Advertisement

Study Finds Job Agency Race Bias

Share
TIMES STAFF WRITER

Whites are three times more likely than equally qualified blacks to get preferential treatment when applying for jobs through employment agencies, often landing higher-paying jobs or receiving offers more quickly, according to a new study of workplace discrimination.

The study, which probed the San Francisco-area offices of 17 national and local employment agencies, found that African American candidates were favored over whites in slightly less than one out of every five situations.

All told, the research concluded that whites and blacks encountered equal treatment barely one-quarter of the time.

Advertisement

Marc Bendick Jr., a Washington labor economist who served as a consultant on the study, said the findings demonstrate that job discrimination against blacks remains a major problem, even in supposedly “progressive” places such as the Bay Area.

“Discrimination is not just something that happens in the South,” he said.

Still, the validity of the yearlong study, which was sponsored by civil rights groups and foundations in the Bay Area, was questioned by some social scientists and employment industry officials. The research relied on a controversial technique known as “matched-pair” testing.

Researchers examined the employment agencies’ hiring practices by sending, without the agencies’ knowledge, pairs of black and white “testers” posing as job applicants for entry-level office positions. In each of the 45 cases included in the study, the testers’ job qualifications were essentially identical, with the main difference between them being race.

The results show less discrimination than those of a similar study conducted five years ago in the Washington, D.C., area. In the new study, African American testers as well as the white testers in the vast majority of cases received job offers, a fact that researchers attributed to today’s stronger economy.

Still, the new study found that “whites got the higher-paying jobs, they got jobs more quickly, and they got them without having to take as many qualifying tests or going through as many reference checks,” said Brad Seligman, a prominent plaintiffs lawyer who heads the Berkeley-based nonprofit group Impact Fund, the organization that carried out the research.

The unanswered question from the research, Seligman said, is why the discrimination continues to occur at employment agencies. “We don’t know if the treatment is because of unconscious attitudes or if it’s conscious conduct, with employers using employment agencies to outsource their discrimination,” he said.

Advertisement

One of the reasons that matched-pair studies such as the Impact Fund’s are controversial is the difficulty in determining which testers truly have equal qualifications.

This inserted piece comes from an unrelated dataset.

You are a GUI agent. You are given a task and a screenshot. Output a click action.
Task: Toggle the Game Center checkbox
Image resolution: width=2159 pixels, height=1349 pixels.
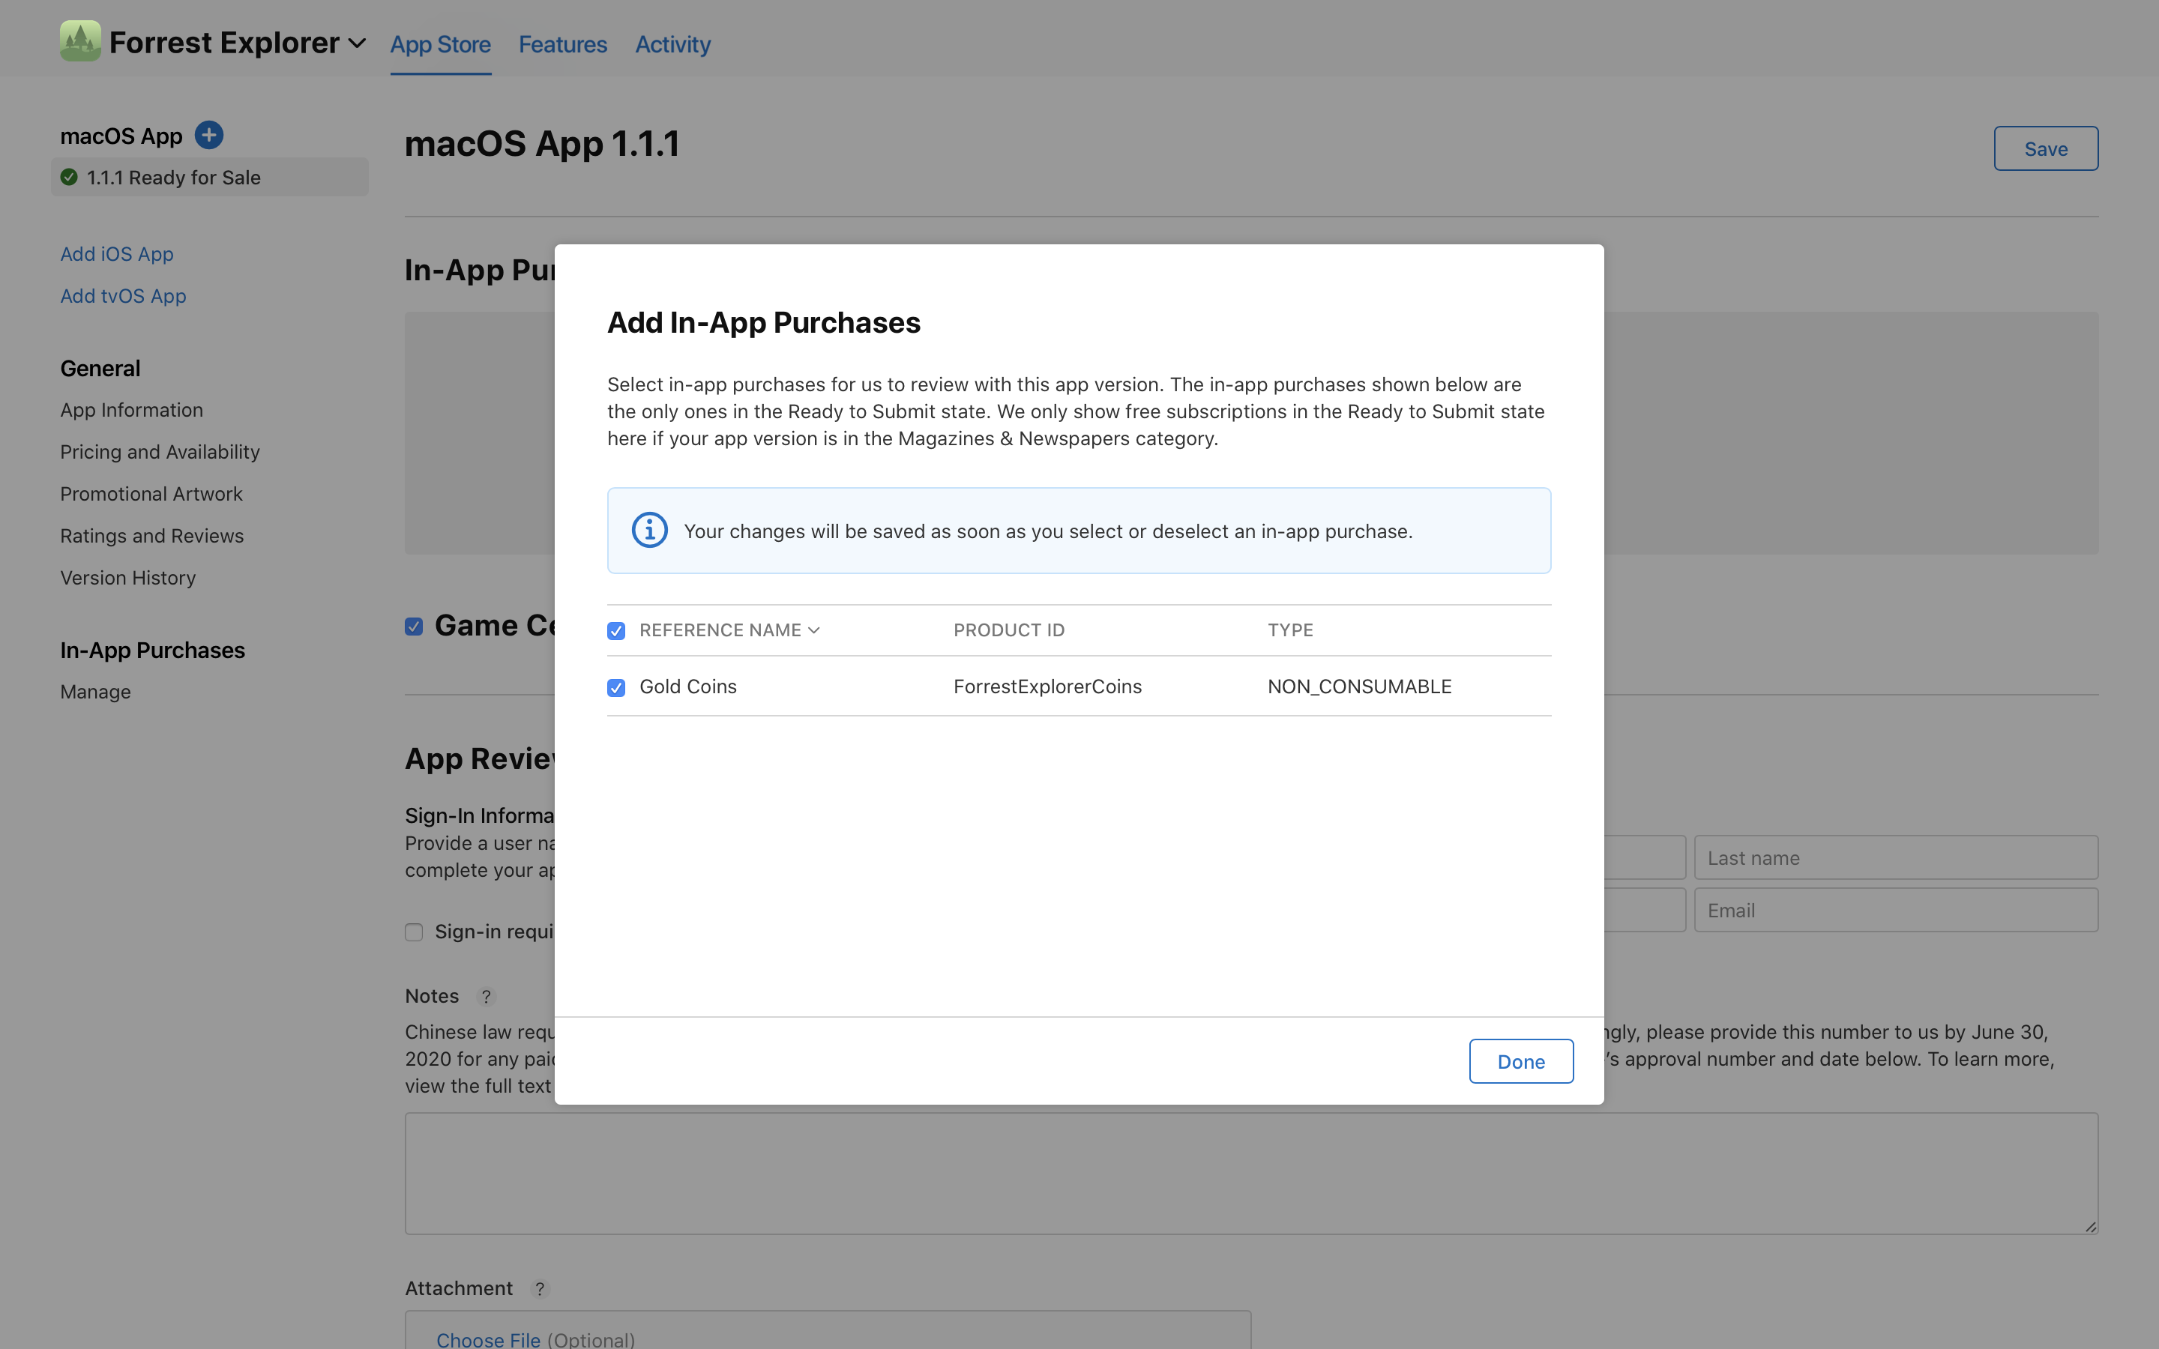pos(414,626)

Despite training provided to the testers, “it’s difficult to make two different people have the same interview skills,” said Paul F. White, a labor economist with Economic Research Services, a Tallahassee, Fla., firm that provides consulting services and expert court testimony for companies accused of workplace discrimination.

Also, because of their high cost, matched-pair research typically involves a relatively small number of tests.

In the Bay Area study, “you’ve only got 45 tests. It’s hard to make definitive conclusions about the whole [employment agency] industry based on these examples,” White said.

White added, however, that matched-pair tests “have made a real contribution” to understanding workplace discrimination.

Steve Berchem, a spokesman for the National Assn. of Temporary and Staffing Services, a trade group based in Alexandria, Va., said that “if these results are valid, it would suggest we have more work to do” in combating job discrimination.

Advertisement

In all, the study found that in 25 of its 45 tests, white applicants received preferential treatment. In eight of the cases, African Americans were favored. No preferential treatment was apparent in the remaining 12 situations.

Looking at the figures from another angle, the research shows that eight of the 17 employment agencies usually or always gave favored treatment to whites, and that one always favored African Americans.

The study did not identify the employment agencies.

In one dramatic disparity, a white applicant received a $10-an-hour temporary job with the prospect of it turning into a permanent $26,000-a-year position with benefits. The matching African American candidate, by contrast, was turned down for a job and told that she would have to polish her computer skills.